Россия старалась уточнить, как отреагируют на начавшуюся войну западные державы. Посольства Алексея Михайловича разъехались в Англию, Францию, Испанию, Швецию, Австрию, Рим, говорили о возможности совместных действий против «общего христианского неприятеля – турского салтана и крымского хана». Но откликнулся лишь папа Климент Х, да и его интерес оказался весьма специфическим. Он уклонялся от обсуждения военного сотрудничества, зато попытался вести переговоры о «соединении церквей на некоторых условиях».

Словом, союзников искать было негде. А на Левобережье Украины старшина снова показала свою ненадежность. Гетман Многогрешный еще недавно был помощником у Дорошенко, а когда в дело вступили османские полчища, призадумался, не пора ли перекинуться обратно? Но другие казачьи начальники и сами не прочь были урвать гетманскую булаву, зорко следили, на чем бы его поймать. Генеральный писарь Мокриевич, войсковой обозный Забелло, судьи Домонтович и Самойлович, переяславский, нежинский и стародубский полковники обратились к царскому воеводе Неелову, представили обвинения, что Многогрешный сносится с Дорошенко, соглашается признать власть султана. Неелов медлить не стал, помнил, что случилось при Брюховецком. Арестовал гетмана, отправил в Москву. Боярская дума приговорила его к смерти, но Алексей Михайлович помиловал, ограничился ссылкой в Сибирь.

А старшина, избавившись от Многогрешного, круто сцепилась между собой. Покатились склоки, дрязги, подсиживания. В Батурин, гетманскую столицу, приехал Сирко, хотел поточнее разузнать, какого кандидата поддержать запорожцам. Но он был слишком популярен среди простых казаков. Начальники перепугались, как бы подчиненные не возвели его в гетманы, и поспешили устранить. Оклеветали, будто он враг царя, служит польскому королю, не зря же воевал за него вместе с Хоненко! В неразберихе и под горячую руку Сирко тоже взяли под стражу, отвезли в Россию и сослали в Тобольск.

Царь и Малороссийский приказ делали все возможное, чтобы побыстрее пресечь раздрай на Украине, не позволить ей скатиться в очередную смуту. Назначили раду в Конотопе, своими уполномоченными Алексей Михайлович определил авторитетных воевод, Григория Ромодановского и Ивана Ржевского. Основным претендентом на булаву считали Мокриевича. Второй человек в казачьем войске, матерый интриган, он после Многогрешного сразу подмял под себя структуры управления. Однако Ромодановский успел изучить украинских лидеров как облупленных. Он сумел провести другую фигуру. 17 июня 1672 г. неожиданно для многих гетманом был избран генеральный судья Иван Самойлович. Человек честный, умелый, а главное – первый гетман со времен Богдана Хмельницкого, верный России.

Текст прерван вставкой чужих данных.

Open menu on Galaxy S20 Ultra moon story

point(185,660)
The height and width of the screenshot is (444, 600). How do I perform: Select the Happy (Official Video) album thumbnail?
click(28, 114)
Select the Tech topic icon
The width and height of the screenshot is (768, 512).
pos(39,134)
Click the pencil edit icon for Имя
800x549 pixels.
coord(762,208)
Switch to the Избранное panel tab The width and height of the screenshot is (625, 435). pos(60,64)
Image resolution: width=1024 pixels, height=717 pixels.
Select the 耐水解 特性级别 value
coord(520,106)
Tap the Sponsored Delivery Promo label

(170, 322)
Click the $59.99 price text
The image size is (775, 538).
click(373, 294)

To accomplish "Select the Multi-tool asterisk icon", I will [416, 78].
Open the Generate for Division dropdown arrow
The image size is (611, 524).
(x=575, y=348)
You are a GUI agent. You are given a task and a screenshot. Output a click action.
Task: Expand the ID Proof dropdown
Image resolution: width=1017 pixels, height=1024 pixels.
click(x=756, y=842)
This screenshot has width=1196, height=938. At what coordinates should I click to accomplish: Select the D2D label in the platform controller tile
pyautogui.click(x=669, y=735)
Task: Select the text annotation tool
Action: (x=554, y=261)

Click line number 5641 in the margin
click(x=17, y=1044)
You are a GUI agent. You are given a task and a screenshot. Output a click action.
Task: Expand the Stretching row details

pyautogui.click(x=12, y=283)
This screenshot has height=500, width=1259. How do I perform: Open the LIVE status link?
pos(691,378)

Между тем боевые действия в Польше развивались своим чередом. Михаил Вишневецкий лихорадочно собирал войска. Но казна пустовала. Паны не считались с новым королем Михаилом, шляхта бунтовала, качая свои права. В Москве строили расчеты, что Речь Посполитая все же организует отпор, турки увязнут в боях, в осадах городов. Но такие надежды не оправдались. В первом же сражении королевскую армию разметали в клочья. Паны уповали, что неприятелей остановит мощная крепость Каменец (Каменец-Подольский), сосредоточили в ней почти все наличные силы, завезли побольше артиллерии, пороха, продовольствия. Но и Каменец задержал турок только на полтора месяца. Крепость пала, а дальше останавливать султанскую армию оказалось некому.

Почти не встречая сопротивления, она хлынула на запад, 28 сентября победоносно вошла во Львов. Король и паны были в полной панике, спасения уже не видели, запросили мира. Сейчас-то не кочевряжились, не упрямились, как перед русскими, – а ну как султан прикажет своим янычарам прогуляться чуть дальше, до Варшавы? Соглашались на любые требования, и 5 октября в Бучаче подписали договор. Польша признавала Дорошенко подданным Турции, уступала ей всю южную часть Правобережной Украины до Киева, обязалась платить дань.